The application reads and writes blocks of data to a socket interface, which abstracts the transport protocol itself from the application. The blocks of data vary in size based on the application and the amount of memory allocated to the socket buffers. Application data blocks are generally 1 KB to 64 KB in size, and in some cases can be larger or smaller. Notice that an application data block is measured in bytes and not bits, as from the perspective of an application it is simply reading or writing block data to or from a buffer in memory.

The transport protocol is then responsible for draining data from the socket buffer into the network layer. When the data is written to the socket buffer by the application layer, the socket interacts with the transport protocol to segment data into datagrams. These datagrams are sized with the knowledge of the network transmission capacity (based on a search, discovery, or predefined parameter if using rate-based transmission protocols).

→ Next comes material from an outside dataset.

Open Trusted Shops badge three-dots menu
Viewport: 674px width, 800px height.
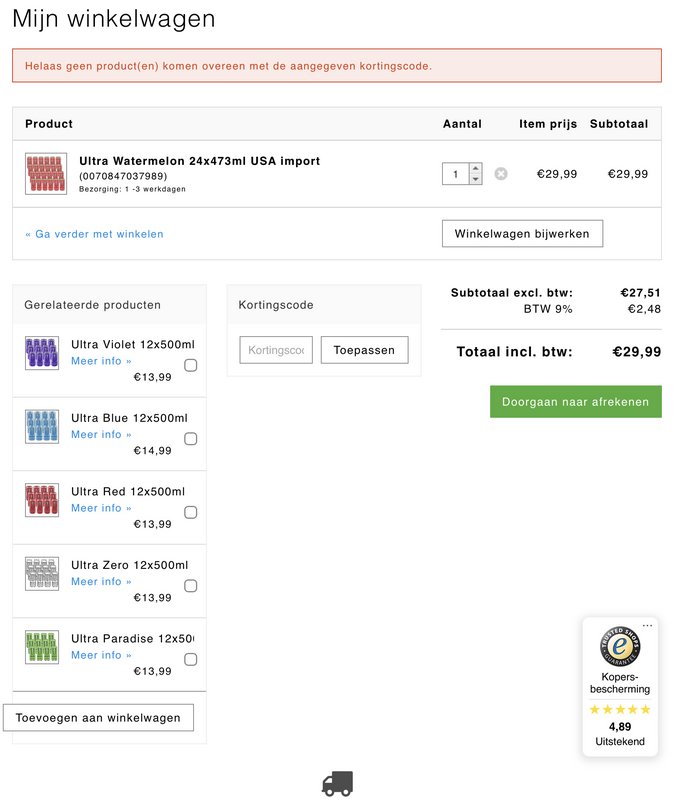tap(648, 626)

For connection-oriented transmission protocols such as TCP, control information such as source and destination ports is attached along with other information, including cyclic redundancy check (CRC)/checksum information, segment length, offset, sequence number, acknowledgment number, and other flags. Most other transport protocols, reliable or not, provide additional data that helps to identify the application process on the local and distant nodes, along with checksum information to provide some means of guaranteeing data integrity and correctness, as well as other flow-control parameters.

The transport protocol manages both the drainage of data written to socket buffers into segments of data exchanged on the network and the extraction of data received from the network into socket buffers to be read by a local application. When data has been read from the socket buffer and processed by TCP (it is ready to be handled by the network layer), it is packetized by the network protocol (in this case, IP), where a header and trailer are added denoting the source and destination network address on the internetwork. Other information might be included such as version, header length, type of service, fragment identification, header checksums, protocol, options, and other flags.

The network protocol (generally IP) then sends the packet to be framed at the data link layer (generally Ethernet), where yet another header and trailer are added denoting the source and destination address of the next adjacent recipient on the subnet (router) and other flags. Each of these layers commonly adds checksum or CRC data to ensure correctness of data.

Figure 2-7 shows the overhead associated with application data traversing the OSI model.

Figure 2-7. Framing, Packetization, Segmentation, and Application Layer Overhead


When the distant node receives the packets, the reverse process begins in order to reassemble the application data block. In many cases, as much as 20 percent or more of network bandwidth can be consumed by forwarding, routing, segmentation, and delivery guarantee-related overheads. To put it simply, the WAN, which introduces a massive bandwidth disparity, coupled with the overhead just described in this section, is not an environment conducive to high levels of application performance.